When I confessed my cheating to my high school principal, she invited me to speak to a student assembly. After a glowing introduction by the school superintendent I stood up and said, “I’m here because I cheated in high school,” then discussed the answer I’d found. I reimbursed the New Orleans newspaper which, in turn, donated the funds to MRA.

One of my toughest chores was the confession I had to make to the US Attorney in Jackson. Thankfully, he didn’t prosecute. And wonderfully, each act of restitution brought an inner liberation of indescribable joy. With this experience, I knew God would always guide me if I listened and obeyed. One of the first thoughts I had after leaving Mackinac Island was to write a fellow Southerner – Dr Martin Luther King, Jr. He replied quickly with a beautiful note.

Clearly my life changed radically. I tried to give readers the vision of an America forging a model for all the world of how people of every race and background could work together. I spoke and wrote to heal rather than hurt, to unite rather than divide. I reached out to African-Americans as never before. The unexpected closure in 1962 of the State Times led me in 1963 to Cincinnati and a crucial new front in the battle for a new world.

Answering deep despair

My vision broadened quickly with that personal transformation. At Mackinac Island I’d glimpsed a new world extending far beyond the South with all its turmoil. But that wider vision also made clearer my vision for the South. With Mississippi friends similarly committed, we began to seek that inner wisdom for what to do. How could we make a difference? For one thing, we brought to Jackson the film – Freedom – which had so transformed my heart and mind. As well, we enlisted the help of others, including Bremer Hofmeyr, a former Rhodes Scholar, and his wife, Agnes, from South Africa, long a part of Buchman’s work. We arranged a private showing of Freedom for the then governor, James P. Coleman. Bremer introduced the film with the compelling story of how Agnes’ father, a farmer in Kenya, had been buried alive by the Mau Mau then rebelling against the colonial government and how she had overcome her deep despair, vowing to work all the harder to answer bitterness and hatred wherever it exists.

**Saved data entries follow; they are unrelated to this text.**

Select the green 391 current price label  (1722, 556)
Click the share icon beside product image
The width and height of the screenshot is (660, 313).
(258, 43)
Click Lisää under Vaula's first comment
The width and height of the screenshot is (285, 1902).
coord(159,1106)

Coleman was impressed by Hofmeyr as having had ‘something to say’ the moment he opened his mouth. He joined Bremer, Agnes and their friends for lunch after the film and asked that it be shown to members of the state legislature. So it was.

But strong winds of resistance to the 1954 high court edict were blowing in 1957. Little Rock, the Arkansas state capital, became the storm centre when on September 25 President Dwight Eisenhower ordered the Army to escort nine black students through an angry crowd into Central High School. Earlier, a federal judge had ordered their admission but on September 20 Governor Orval Faubus used National Guard troops not to ensure their entry but to keep them out. Little Rock Mayor Woodrow Mann sent a telegram to President Eisenhower four days later asking for federal troops to maintain order.

Compared to some parts of the South, Arkansas had been a relative oasis on race. As early as September 1949, for example, the University of Arkansas School of Law was racially integrated. In January 1951, the Little Rock Library board opened its doors to blacks. So it was not too surprising that the Little Rock School Board said, five days after the Supreme Court’s de-segregation decision, that it would comply.

But Faubus placed himself squarely against the National Association for the Advancement of Coloured People (NAACP) and its Arkansas division president, Mrs L.C. (Daisy) Bates, to join those strongly opposed to integration. He called a special session of the legislature in August 1958 to pass a law enabling him to lease public schools to private corporations to escape the federal mandate. The next month, Arkansas citizens voted 7,561 for and 129,470 against de-segregation. Public high schools in Little Rock were shut down, leaving 3,698 high students to fend for themselves.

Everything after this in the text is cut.